Scientific classification
- Kingdom: Fungi
- Division: Basidiomycota
- Class: Agaricomycetes
- Order: Agaricales
- Family: Hygrophoraceae
- Genus: Hygrocybe
- Species: H. spadicea
- Binomial name: Hygrocybe spadicea (Scop.) P. Karst. (1879)
- Synonyms: Agaricus spadiceus Scop. (1772); Hygrophorus spadiceus (Scop.) Fr. (1838); Godfrinia spadicea (Scop.) Herink (1958);

= Hygrocybe spadicea =

- Authority: (Scop.) P. Karst. (1879)
- Conservation status: VU
- Synonyms: Agaricus spadiceus Scop. (1772), Hygrophorus spadiceus (Scop.) Fr. (1838), Godfrinia spadicea (Scop.) Herink (1958)

Species of fungus

Hygrocybe spadicea is a species of agaric (gilled mushroom) in the family Hygrophoraceae. It has been given the recommended English name of Date Waxcap. The species has a European distribution, occurring mainly in agriculturally unimproved grassland. Threats to its habitat have resulted in the species being assessed as globally "vulnerable" on the IUCN Red List of Threatened Species.

==Taxonomy==
The species was first described from Carniola (present-day Slovenia) in 1772 by naturalist Giovanni Antonio Scopoli as Agaricus spadiceus. Finnish mycologist Petter Adolf Karsten transferred it to the genus Hygrocybe in 1879.
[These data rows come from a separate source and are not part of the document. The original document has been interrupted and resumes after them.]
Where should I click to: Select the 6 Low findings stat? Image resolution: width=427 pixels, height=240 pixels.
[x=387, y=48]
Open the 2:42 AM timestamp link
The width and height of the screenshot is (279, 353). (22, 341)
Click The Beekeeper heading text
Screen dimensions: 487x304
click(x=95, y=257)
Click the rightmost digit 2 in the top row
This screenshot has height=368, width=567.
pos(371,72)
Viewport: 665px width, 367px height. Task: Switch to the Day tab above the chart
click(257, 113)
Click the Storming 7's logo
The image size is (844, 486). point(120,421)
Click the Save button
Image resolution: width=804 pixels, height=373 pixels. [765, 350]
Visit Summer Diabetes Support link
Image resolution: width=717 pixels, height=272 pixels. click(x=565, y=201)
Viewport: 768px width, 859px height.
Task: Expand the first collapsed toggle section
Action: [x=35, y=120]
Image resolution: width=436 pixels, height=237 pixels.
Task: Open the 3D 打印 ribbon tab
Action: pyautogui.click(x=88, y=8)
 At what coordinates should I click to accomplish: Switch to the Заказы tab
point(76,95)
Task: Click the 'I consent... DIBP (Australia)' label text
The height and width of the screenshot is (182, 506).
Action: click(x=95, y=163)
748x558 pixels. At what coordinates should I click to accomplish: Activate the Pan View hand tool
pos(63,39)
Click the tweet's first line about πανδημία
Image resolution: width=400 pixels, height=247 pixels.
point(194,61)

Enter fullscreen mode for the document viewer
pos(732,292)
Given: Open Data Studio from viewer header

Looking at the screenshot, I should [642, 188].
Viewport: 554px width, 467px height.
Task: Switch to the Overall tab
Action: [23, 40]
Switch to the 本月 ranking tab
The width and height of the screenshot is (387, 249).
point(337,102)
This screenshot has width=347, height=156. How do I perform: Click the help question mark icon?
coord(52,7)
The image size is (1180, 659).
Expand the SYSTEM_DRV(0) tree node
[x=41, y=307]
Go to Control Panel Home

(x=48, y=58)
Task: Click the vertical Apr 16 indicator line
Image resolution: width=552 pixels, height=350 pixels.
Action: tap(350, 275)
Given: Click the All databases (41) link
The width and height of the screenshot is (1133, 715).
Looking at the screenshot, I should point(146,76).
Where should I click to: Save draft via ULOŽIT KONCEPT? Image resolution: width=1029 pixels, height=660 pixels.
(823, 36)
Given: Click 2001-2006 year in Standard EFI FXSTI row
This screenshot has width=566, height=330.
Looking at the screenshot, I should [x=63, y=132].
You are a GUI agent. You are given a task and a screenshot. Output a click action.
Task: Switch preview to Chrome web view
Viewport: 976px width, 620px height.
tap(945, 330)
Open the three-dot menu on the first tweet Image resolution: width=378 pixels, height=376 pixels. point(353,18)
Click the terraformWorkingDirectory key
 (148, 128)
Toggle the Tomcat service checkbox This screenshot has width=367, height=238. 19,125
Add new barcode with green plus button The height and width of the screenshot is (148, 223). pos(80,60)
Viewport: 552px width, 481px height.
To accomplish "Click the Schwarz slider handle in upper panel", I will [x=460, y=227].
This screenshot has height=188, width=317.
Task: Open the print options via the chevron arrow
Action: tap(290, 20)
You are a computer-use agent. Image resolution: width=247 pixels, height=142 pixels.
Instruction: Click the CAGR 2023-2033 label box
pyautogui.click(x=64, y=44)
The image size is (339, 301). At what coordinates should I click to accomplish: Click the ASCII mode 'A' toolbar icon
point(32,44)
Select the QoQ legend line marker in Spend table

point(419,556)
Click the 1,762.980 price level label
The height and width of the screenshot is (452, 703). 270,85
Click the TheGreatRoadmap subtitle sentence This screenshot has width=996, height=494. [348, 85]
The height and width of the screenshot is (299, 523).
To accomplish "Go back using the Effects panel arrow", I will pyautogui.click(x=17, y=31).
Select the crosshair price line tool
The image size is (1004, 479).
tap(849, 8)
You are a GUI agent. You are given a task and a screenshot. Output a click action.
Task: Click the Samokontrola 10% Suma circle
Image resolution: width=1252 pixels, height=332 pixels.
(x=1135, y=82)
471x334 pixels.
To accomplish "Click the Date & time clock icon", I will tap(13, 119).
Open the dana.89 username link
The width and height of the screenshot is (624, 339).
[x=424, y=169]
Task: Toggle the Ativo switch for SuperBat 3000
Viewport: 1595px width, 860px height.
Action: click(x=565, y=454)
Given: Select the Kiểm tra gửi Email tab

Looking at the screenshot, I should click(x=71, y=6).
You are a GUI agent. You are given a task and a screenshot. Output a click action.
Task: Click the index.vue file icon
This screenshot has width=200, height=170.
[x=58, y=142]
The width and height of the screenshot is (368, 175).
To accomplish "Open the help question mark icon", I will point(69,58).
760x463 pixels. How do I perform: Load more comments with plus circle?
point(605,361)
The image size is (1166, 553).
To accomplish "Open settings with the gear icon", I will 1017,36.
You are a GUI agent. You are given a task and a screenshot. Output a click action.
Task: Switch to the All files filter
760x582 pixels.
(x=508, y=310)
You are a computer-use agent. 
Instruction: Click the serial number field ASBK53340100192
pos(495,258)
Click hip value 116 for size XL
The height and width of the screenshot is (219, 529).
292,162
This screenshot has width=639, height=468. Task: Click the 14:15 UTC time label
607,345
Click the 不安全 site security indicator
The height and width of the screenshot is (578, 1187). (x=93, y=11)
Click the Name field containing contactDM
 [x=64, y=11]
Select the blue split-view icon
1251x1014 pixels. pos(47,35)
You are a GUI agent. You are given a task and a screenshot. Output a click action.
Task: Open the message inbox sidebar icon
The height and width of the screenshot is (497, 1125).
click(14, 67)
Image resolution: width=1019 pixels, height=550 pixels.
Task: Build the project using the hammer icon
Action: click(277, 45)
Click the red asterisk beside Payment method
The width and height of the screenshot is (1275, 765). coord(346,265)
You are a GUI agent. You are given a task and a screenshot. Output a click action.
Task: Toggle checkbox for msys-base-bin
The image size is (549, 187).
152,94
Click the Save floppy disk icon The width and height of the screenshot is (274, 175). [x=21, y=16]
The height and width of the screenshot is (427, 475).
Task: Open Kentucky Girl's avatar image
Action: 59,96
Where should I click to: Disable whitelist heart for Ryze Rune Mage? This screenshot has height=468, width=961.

Recent molecular research, based on cladistic analysis of DNA sequences, has confirmed that Hygrocybe spadicea is a distinct species and belongs in Hygrocybe sensu stricto.

==Description==
The basidiocarps are agaricoid, up to 9 cm (5 in) tall, the cap conical at first, retaining an acute or distinct umbo when expanded, up to 8 cm (3 in) across, often splitting at the margins. The cap surface is smooth, dry, and radially fibrillose, brown and typically darker at the apex. The lamellae (gills) are waxy, yellow to yellow-orange. The stipe (stem) is smooth, somewhat fibrillose, yellow at first with brownish streaks when older, lacking a ring. The spore print is white, the spores (under a microscope) smooth, inamyloid, ellipsoid, measuring about 9 to 12 by 5 to 7 μm.

==Distribution and habitat==
The species is widespread but generally rare throughout Europe. It has also been reported from Central Asia (Kazakhstan), but its identification has not been confirmed. Like other waxcaps, it occurs in old, agriculturally unimproved, short-sward grassland (pastures and lawns).

Recent research suggests waxcaps are neither mycorrhizal nor saprotrophic but may be associated with mosses.

==Conservation==
Hygrocybe spadicea is typical of waxcap grasslands, a declining habitat due to changing agricultural practices. As a result, the species is of global conservation concern and is listed as "vulnerable" on the IUCN Red List of Threatened Species. Hygrocybe spadicea also appears on the official or provisional national red lists of threatened fungi in several European countries, including Croatia, Czech Republic, Denmark, Estonia (where it is listed as "extinct"), Finland, Germany, Great Britain, Norway, and Sweden.